All the complainers singled out one particular six-second scene in the movie: a visual representation of the decades-old trope that “trickle down economics” might be best understood as the rich urinating on the poor. This “pee scene” featured a top-1-percenter standing above the heads of the bottom 99 percent, ensuring them that his own enrichment would be good for them, too.
Hannity et al did not treat this scene as a visual metaphor. With the trademark Faux News outrage, they labeled this image, the union, all teachers, public education as simply disgusting! The cartoon, the right-wing commentators agreed, had to have been created to be shown to children, since, well, it was a cartoon. And how disgusting that teachers are showing this horrible scene to little children!
Our cartoon’s narrator Ed Asner, appearing at the time in a Broadway show, was ambushed by a Fox reporter late one night when he emerged from the theater after a performance. The reporter asked Asner what he thought of this scene that had a rich person urinating on regular people. Asner thought for a moment.
“How disgusting,” he responded, holding for a beat. “Should be reversed.”

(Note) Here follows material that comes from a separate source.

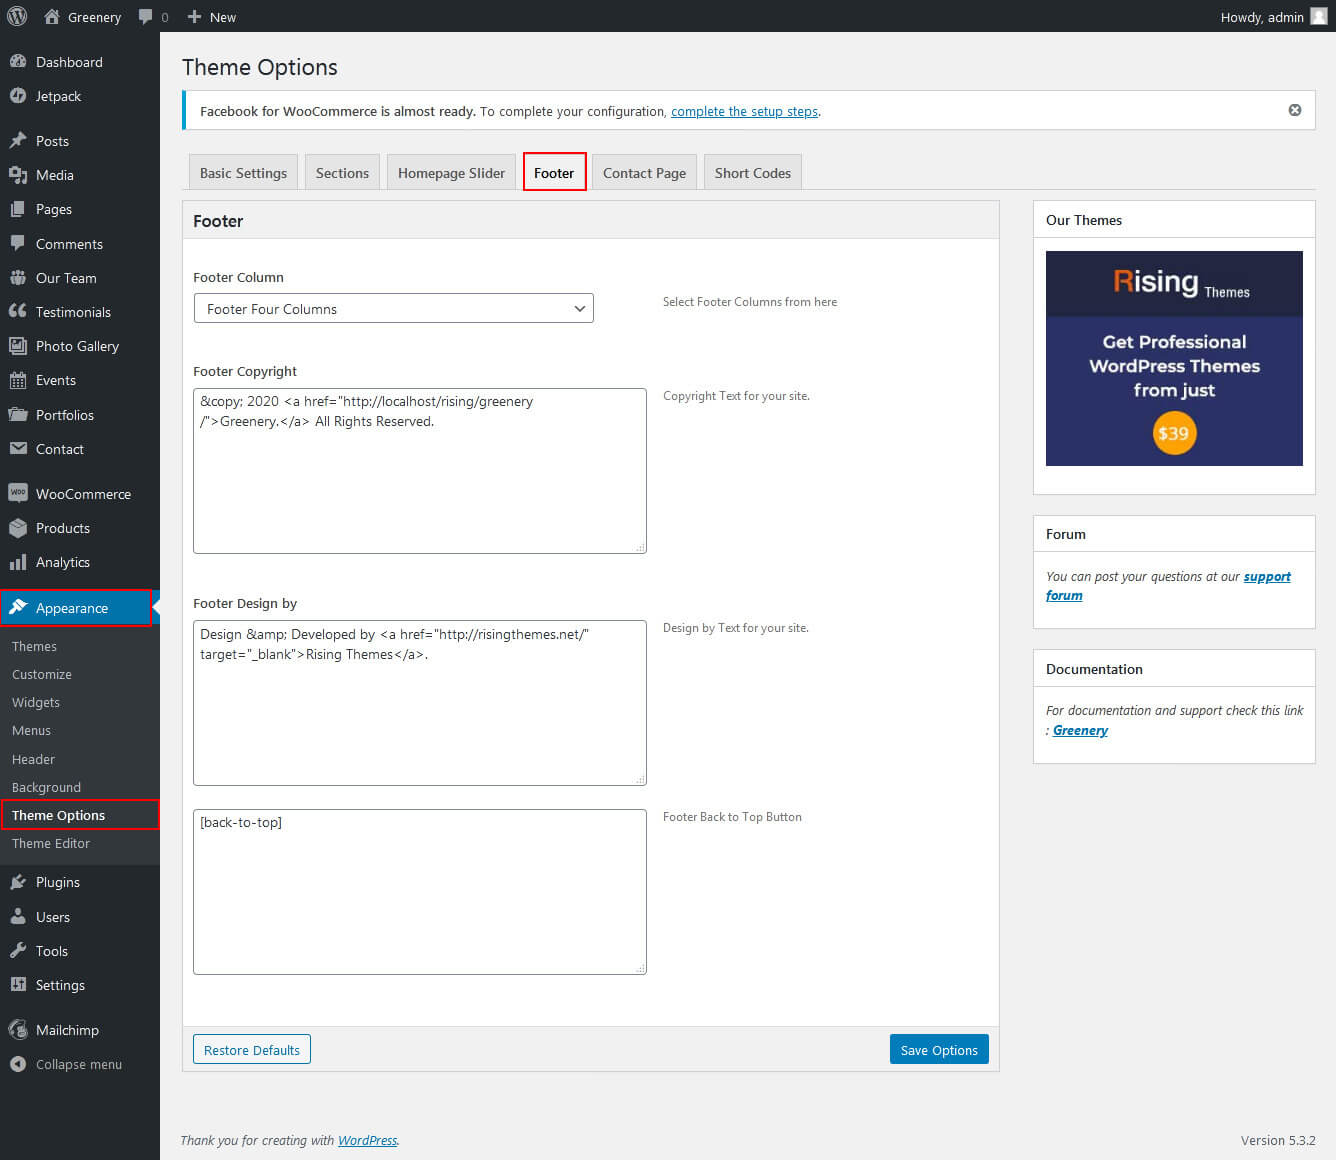Expand the Footer Column dropdown
Screen dimensions: 1336x1160
393,308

The union leadership worried, understandably, that our office staff might suffer physical harm amid all the right-wing yelling and screaming. The executive council discussed our options. Some of the newer leaders, unfamiliar with conservative media attacks, had never experienced anything like this.
I argued that if we accepted Fox’s invitation to send a spokesperson on the air, it might then be possible to interest progressive television hosts in an appearance, and we would achieve our goal of moving the public conversation. In the end, however, no officer wished to accept the Fox interview. I was directed to edit out the six-second “pee scene” visual and repost the video without it, while leaving the voiceover intact.

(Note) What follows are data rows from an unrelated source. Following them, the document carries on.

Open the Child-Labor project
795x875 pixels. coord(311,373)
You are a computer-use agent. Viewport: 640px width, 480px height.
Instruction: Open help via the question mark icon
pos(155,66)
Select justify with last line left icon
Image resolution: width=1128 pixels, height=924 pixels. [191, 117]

Today, five years later, the reposted cartoon still receives more than a thousand views a month, with no publicity, just word of mouth, driving the downloads. Between the first and revised version, the animation has received nearly a million views.
The cartoon still elicits comment-thread flames between right and left. And, no, the animation hasn’t been shown to little children, but it has been used in high school and college classrooms as a discussion starter on tax policies and their consequences.
If I could do anything over, I would argue more strenuously to union leadership that we should stick with the original plan, keep the trickle-down scene intact, go on Hannity’s show, take our lumps there, and use that to get on Rachel Maddow, Democracy Now or the Daily Show, all of which had been contacted but hadn’t responded. Sometimes opportunities don’t show up in the precise form you imagine they should.
Would this greater exposure for the cartoon’s ideas have made any difference in moving a progressive tax agenda nationally? Stiffened a few fearful Democratic politicians’ spines on the issue? Probably not. No doubt things would have unfolded inexorably, as they have, toward the current Republican tax revision.
Tax the Rich: An Animated Fairy Tale, after all, is just a little cartoon. But as Ed Asner might point out, sometimes small things can accumulate, and a trickle might reverse course and become a flood.
Fred Glass recently retired as the California Federation of Teachers communications director. He is the author of From Mission to Microchip: A History of the California Labor Movement (University of California Press, 2016).